The U.S. currency slid against most of its major peers as the release showed companies added 126,000 jobs in March, the fewest since December 2013. Traders had speculated that the Fed could raise rates as soon as June.
“This kind of number is a perfect excuse to sell the dollar,” said David Donabedian, chief investment officer in Atlanta at Atlantic Trust Private Wealth Management, which oversees $26.2 billion. “You’re getting some people reappraising the path of Fed rate increases and pushing it back. But I think as the year evolves we’re going to see that the U.S. economy does fine — not spectacular, but solid.”
The Bloomberg Dollar Spot Index, which tracks the U.S. currency against 10 major peers, tumbled 0.8 percent to 1,181.25 as of 9:54 a.m. in New York. The dollar declined 1.1 percent to $1.0996 per euro, and dropped 0.7 percent to 118.90 yen.

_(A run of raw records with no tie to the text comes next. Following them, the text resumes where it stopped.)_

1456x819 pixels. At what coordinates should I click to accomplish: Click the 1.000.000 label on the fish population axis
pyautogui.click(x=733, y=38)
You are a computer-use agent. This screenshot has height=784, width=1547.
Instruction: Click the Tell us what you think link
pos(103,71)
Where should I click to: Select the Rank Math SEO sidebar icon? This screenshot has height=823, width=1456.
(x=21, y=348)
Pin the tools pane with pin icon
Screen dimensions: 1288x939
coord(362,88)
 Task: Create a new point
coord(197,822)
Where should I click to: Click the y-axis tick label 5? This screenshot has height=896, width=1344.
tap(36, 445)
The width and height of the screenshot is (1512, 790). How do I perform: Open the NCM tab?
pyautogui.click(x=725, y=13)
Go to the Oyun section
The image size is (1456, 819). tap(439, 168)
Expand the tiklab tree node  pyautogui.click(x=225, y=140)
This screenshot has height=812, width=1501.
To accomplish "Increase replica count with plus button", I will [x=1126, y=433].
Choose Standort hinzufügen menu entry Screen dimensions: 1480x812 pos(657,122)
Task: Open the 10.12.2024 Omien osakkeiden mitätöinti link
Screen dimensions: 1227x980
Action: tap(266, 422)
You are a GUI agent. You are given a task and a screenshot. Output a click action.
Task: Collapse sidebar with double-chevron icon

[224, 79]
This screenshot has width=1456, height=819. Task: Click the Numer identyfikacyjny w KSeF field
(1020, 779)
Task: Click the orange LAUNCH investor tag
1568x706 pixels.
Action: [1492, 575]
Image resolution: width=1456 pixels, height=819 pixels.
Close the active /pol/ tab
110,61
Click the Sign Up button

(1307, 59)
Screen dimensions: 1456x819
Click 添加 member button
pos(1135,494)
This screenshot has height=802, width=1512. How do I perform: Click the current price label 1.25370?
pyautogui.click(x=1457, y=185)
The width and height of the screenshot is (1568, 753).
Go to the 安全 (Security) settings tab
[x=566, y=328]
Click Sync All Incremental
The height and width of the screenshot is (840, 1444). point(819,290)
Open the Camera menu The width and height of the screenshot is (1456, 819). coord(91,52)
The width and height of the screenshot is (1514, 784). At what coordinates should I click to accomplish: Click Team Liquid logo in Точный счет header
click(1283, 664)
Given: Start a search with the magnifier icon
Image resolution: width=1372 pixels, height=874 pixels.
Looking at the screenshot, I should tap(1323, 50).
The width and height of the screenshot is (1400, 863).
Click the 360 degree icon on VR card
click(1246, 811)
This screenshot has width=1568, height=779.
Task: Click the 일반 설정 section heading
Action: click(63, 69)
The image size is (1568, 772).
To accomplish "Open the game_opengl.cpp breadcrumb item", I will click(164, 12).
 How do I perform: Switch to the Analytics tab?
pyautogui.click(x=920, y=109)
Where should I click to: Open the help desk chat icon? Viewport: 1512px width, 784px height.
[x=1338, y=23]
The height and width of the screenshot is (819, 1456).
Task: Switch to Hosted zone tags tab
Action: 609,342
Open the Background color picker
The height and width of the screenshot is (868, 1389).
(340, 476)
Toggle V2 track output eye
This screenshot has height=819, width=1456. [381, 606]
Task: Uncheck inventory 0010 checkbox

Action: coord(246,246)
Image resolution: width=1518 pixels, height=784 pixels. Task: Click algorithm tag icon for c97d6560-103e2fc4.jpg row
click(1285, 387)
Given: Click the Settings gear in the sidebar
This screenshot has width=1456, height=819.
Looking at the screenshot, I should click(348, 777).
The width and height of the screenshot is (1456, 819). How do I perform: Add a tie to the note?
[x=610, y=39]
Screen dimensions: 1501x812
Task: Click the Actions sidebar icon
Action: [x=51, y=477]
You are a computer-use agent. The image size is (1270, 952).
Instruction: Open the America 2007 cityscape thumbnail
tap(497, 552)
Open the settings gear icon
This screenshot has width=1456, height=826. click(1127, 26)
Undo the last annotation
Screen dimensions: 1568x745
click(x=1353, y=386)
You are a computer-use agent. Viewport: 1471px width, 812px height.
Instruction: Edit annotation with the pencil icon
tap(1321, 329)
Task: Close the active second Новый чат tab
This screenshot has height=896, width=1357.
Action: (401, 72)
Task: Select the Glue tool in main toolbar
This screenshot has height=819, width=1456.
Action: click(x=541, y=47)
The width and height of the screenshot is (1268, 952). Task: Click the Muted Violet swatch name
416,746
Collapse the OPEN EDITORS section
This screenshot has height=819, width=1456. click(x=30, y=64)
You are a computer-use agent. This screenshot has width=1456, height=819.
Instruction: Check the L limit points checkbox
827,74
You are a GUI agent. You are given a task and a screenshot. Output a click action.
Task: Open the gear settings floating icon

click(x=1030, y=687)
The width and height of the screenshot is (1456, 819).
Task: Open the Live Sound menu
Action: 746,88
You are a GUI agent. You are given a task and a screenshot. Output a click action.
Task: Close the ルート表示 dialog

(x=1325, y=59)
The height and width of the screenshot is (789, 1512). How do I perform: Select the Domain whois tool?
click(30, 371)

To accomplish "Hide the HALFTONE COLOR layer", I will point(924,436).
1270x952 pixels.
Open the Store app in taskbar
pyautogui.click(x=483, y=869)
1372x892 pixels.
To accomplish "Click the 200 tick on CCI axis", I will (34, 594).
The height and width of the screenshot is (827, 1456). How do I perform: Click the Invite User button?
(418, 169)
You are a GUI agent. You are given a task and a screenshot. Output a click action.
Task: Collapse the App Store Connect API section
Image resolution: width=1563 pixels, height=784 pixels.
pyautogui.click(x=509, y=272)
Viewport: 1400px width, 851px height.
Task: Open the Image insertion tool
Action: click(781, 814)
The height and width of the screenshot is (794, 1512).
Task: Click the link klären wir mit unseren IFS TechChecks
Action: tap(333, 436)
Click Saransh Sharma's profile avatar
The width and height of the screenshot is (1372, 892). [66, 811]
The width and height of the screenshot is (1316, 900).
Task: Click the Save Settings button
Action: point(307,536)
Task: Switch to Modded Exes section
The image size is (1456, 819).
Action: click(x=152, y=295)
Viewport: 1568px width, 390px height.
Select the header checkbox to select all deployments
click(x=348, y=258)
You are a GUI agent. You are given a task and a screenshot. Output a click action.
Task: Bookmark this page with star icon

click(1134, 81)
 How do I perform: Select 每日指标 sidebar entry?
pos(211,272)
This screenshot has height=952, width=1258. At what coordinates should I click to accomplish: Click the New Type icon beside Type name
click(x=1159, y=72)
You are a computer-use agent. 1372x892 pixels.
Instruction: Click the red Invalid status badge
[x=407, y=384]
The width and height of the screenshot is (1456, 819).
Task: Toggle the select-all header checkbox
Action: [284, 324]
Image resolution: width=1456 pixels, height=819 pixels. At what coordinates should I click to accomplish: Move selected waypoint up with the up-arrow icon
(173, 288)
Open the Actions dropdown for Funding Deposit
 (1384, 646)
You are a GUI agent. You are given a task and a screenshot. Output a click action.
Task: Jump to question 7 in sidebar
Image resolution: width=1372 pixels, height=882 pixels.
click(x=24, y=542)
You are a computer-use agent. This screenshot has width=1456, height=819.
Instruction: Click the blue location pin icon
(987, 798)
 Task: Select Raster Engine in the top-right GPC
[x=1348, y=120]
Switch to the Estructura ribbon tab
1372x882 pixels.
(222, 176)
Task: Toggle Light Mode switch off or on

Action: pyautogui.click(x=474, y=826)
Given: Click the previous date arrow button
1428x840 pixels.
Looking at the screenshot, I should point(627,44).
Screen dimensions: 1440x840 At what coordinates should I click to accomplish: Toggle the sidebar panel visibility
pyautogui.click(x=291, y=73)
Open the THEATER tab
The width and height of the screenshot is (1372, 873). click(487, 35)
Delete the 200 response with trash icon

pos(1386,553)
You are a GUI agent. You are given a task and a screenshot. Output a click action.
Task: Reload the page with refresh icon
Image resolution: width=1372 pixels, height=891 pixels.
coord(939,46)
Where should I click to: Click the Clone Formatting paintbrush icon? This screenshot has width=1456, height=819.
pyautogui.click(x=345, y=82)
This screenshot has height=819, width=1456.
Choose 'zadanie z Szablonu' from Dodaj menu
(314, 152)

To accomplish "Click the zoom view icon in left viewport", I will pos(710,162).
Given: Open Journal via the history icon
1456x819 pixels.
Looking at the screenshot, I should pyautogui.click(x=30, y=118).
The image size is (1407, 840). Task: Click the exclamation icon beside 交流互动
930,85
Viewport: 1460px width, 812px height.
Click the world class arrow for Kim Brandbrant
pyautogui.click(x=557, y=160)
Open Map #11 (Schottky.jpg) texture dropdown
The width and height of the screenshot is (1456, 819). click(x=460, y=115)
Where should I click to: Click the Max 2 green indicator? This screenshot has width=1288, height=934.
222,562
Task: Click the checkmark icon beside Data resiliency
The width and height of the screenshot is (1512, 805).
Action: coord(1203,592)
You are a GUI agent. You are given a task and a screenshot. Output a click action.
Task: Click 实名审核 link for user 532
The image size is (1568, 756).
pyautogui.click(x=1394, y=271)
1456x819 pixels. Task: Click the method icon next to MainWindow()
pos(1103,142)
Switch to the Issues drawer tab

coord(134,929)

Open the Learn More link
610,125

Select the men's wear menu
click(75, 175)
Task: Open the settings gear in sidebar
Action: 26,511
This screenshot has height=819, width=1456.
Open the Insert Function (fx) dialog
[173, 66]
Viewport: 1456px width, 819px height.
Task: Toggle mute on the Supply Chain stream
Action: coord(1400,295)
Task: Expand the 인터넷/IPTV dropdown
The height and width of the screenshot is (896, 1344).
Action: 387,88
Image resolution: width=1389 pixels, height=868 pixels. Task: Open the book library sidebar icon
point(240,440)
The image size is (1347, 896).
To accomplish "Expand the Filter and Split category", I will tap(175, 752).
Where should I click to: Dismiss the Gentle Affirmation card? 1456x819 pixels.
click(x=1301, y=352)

The payrolls increase was lower than the most pessimistic forecast in a Bloomberg survey and followed a 264,000 gain a month earlier that was smaller than initially reported, the Labor Department said. The median forecast in a Bloomberg survey called for a 245,000 increase. The unemployment rate held steady at 5.5 percent.
“This number is not a good sign — there’s no way around this one,” Alvise Marino, an emerging-markets currency strategist at Credit Suisse Group AG in New York, said in a phone interview. “However, you need to see a lot of more these negative signs before the whole story changes.”
The U.S. central bank is scrutinizing incoming data as it looks to increase borrowing costs for the first time in almost nine years. The Fed removed a commitment to being “patient” on rates at its March meeting, even as it slashed projections for the target rate this year.